* _WHAT YOU HAVE TO DO_: Out of the material that follows, write out exactly the lines from the line with "Image resolution: width=2268, height=1644." to the line with "Allen Delmas", both ends included, and no others.

* _DATA SHOWN_:
====

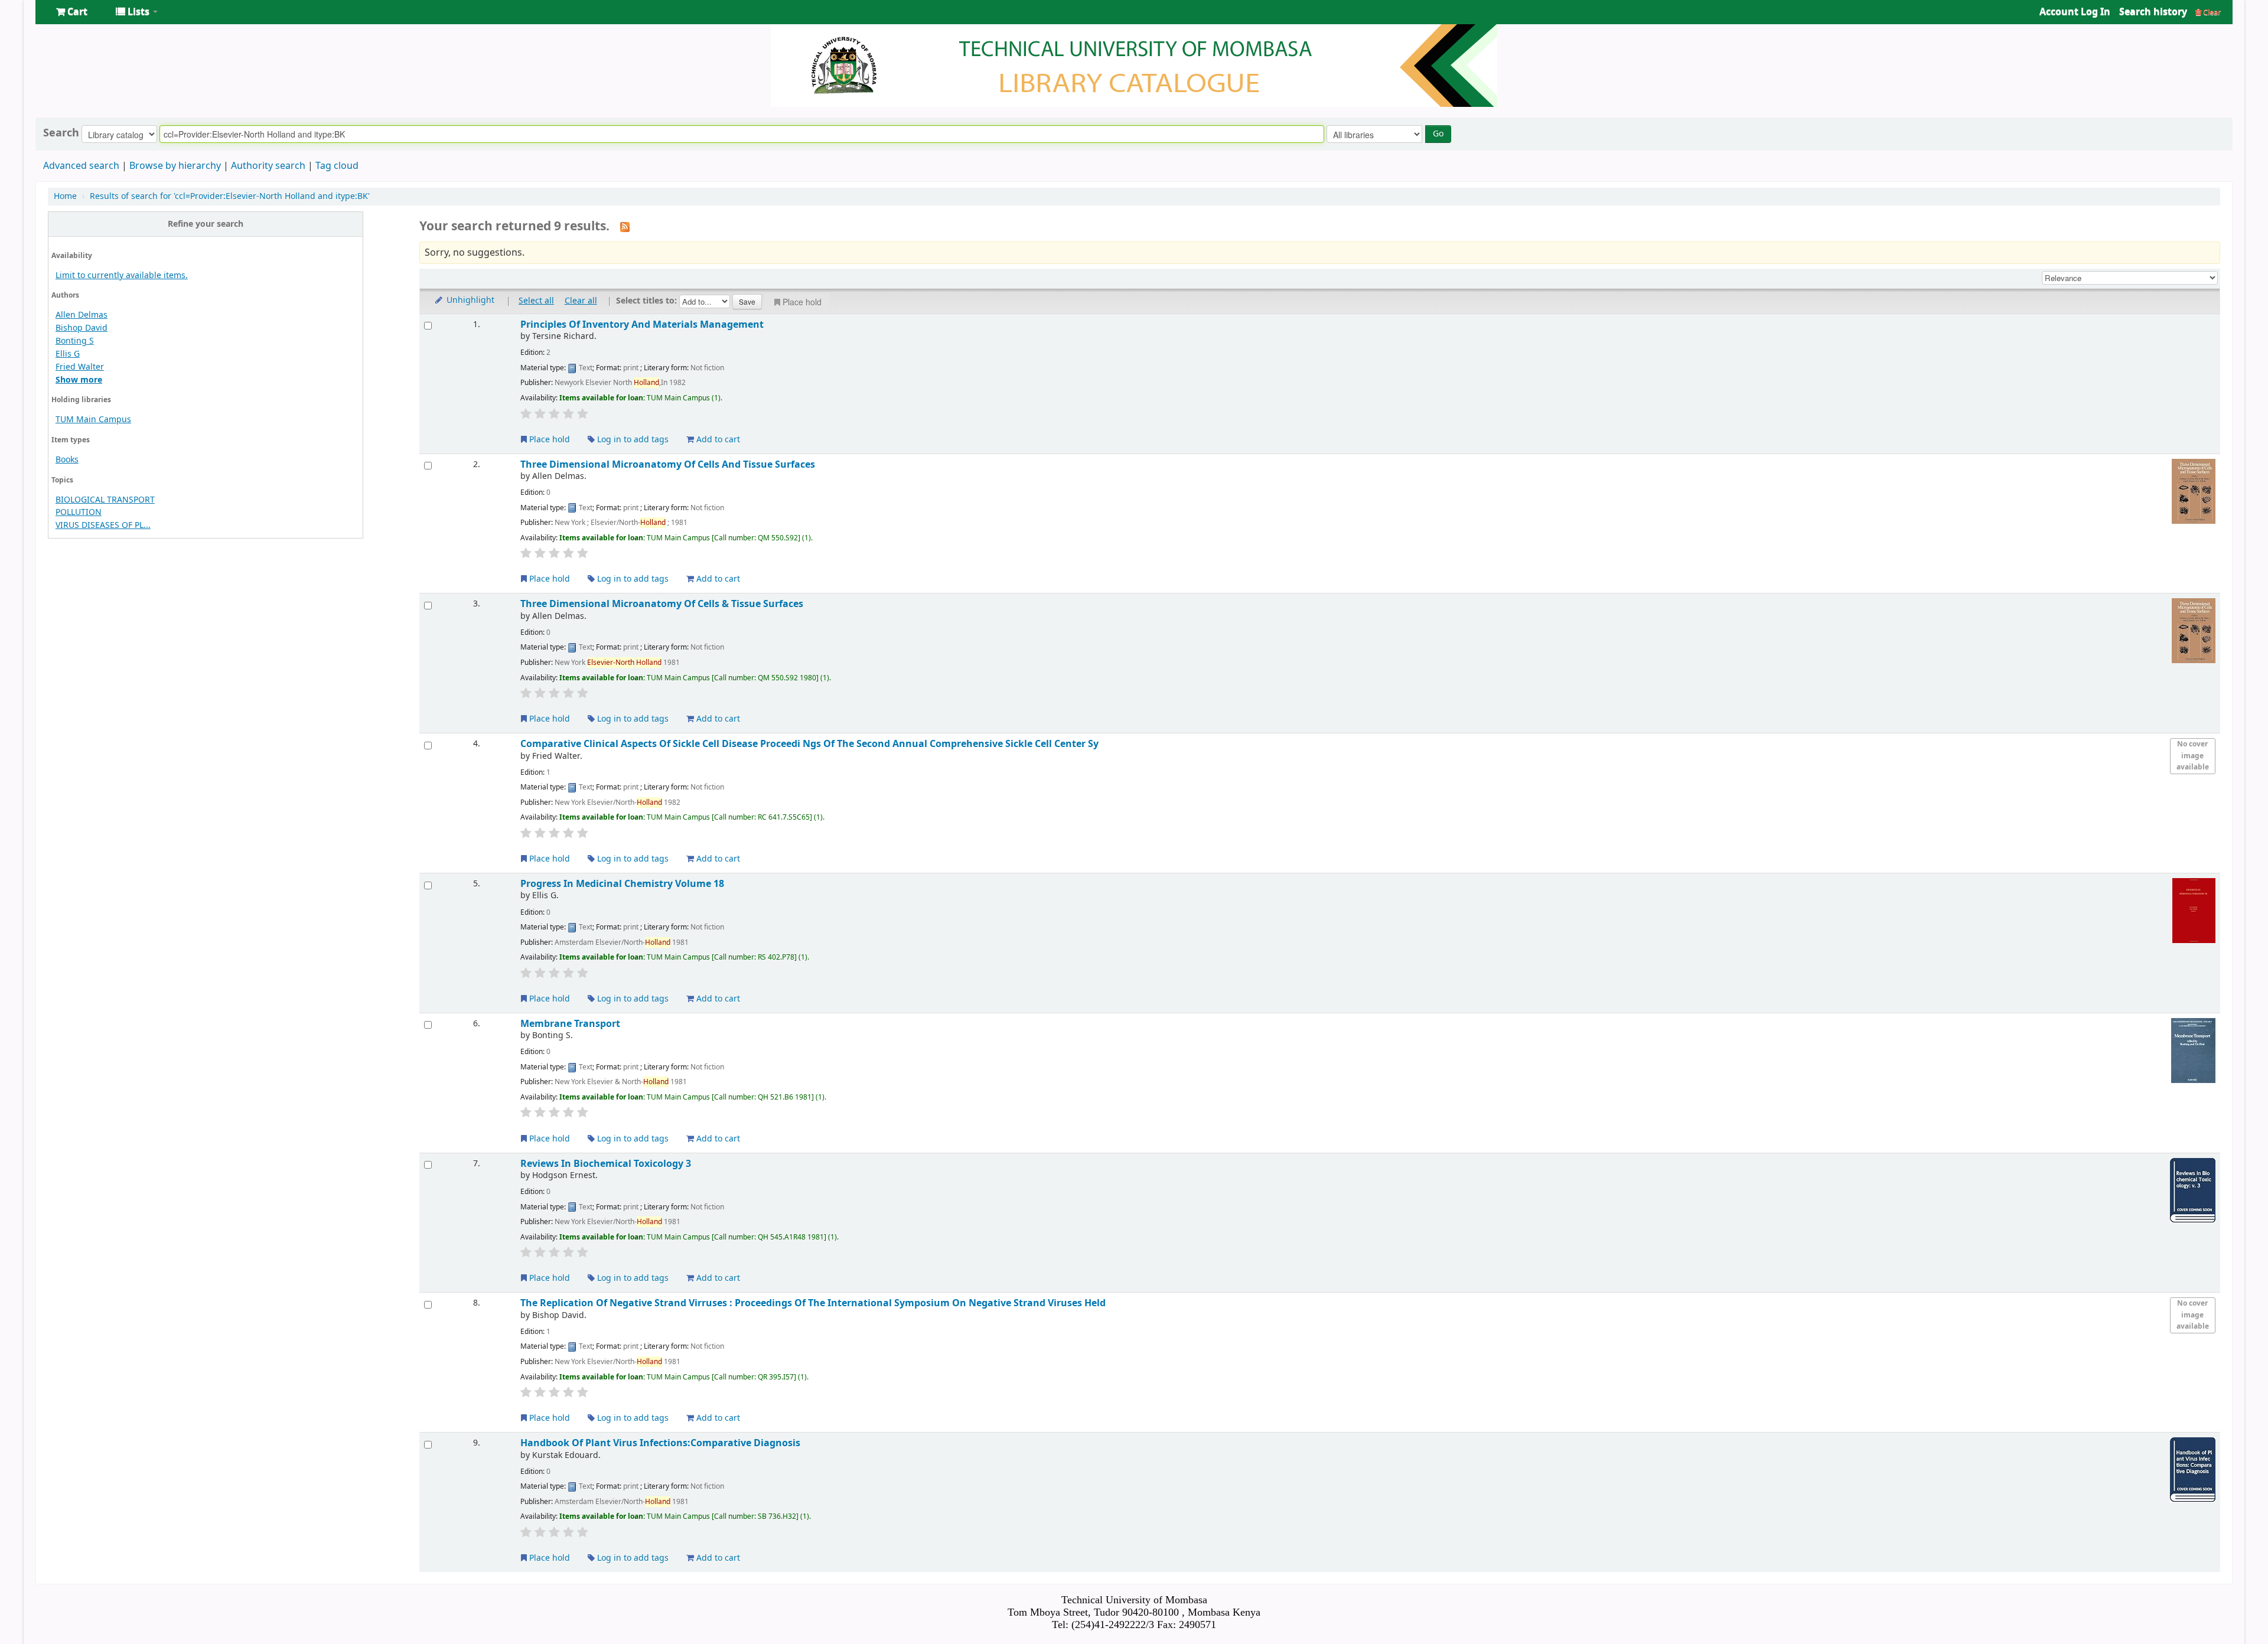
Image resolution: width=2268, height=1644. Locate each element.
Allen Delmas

====

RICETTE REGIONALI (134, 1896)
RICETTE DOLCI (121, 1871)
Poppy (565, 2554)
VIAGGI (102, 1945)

====

* _RESPONSE AREA_:
Image resolution: width=2268, height=1644. Locate each element.
Allen Delmas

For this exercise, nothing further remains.